**Activity:** Filter the entries and keep only the lines where the string "target" appears.

**Records to process:**
------------------------------------------------------------------------

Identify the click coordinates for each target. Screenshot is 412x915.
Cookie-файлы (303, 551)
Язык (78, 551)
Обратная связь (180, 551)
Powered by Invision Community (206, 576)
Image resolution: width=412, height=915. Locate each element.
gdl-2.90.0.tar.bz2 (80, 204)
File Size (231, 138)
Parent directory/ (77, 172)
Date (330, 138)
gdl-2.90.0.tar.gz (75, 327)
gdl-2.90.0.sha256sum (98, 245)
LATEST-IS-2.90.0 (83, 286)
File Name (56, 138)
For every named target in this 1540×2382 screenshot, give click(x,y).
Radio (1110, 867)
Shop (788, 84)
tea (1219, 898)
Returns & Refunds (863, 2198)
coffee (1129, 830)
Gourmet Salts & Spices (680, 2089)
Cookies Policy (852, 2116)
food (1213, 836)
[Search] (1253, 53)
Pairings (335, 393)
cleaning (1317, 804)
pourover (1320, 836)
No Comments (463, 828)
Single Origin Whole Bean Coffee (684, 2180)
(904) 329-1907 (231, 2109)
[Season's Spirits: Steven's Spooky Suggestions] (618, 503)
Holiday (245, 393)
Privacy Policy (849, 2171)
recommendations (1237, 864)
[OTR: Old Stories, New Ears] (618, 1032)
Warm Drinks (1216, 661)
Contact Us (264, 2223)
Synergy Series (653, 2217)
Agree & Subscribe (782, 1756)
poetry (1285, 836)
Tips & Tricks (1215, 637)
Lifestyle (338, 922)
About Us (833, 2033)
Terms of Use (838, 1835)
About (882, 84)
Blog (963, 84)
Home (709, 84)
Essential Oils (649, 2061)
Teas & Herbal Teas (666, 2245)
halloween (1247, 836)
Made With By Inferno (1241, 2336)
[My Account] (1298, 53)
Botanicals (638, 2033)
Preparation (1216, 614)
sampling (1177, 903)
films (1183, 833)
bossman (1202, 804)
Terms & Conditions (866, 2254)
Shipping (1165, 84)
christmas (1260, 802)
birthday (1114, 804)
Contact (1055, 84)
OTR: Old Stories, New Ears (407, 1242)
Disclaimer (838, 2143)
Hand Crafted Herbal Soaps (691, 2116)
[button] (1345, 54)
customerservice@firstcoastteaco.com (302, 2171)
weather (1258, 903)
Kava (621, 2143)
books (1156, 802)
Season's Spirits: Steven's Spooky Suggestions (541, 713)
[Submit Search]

------------------------------------------------------------------------

**Written reply:**
Identify the click coordinates for each target. Screenshot is 412x915.
For every named target in this 1540×2382 screenshot, give click(x,y).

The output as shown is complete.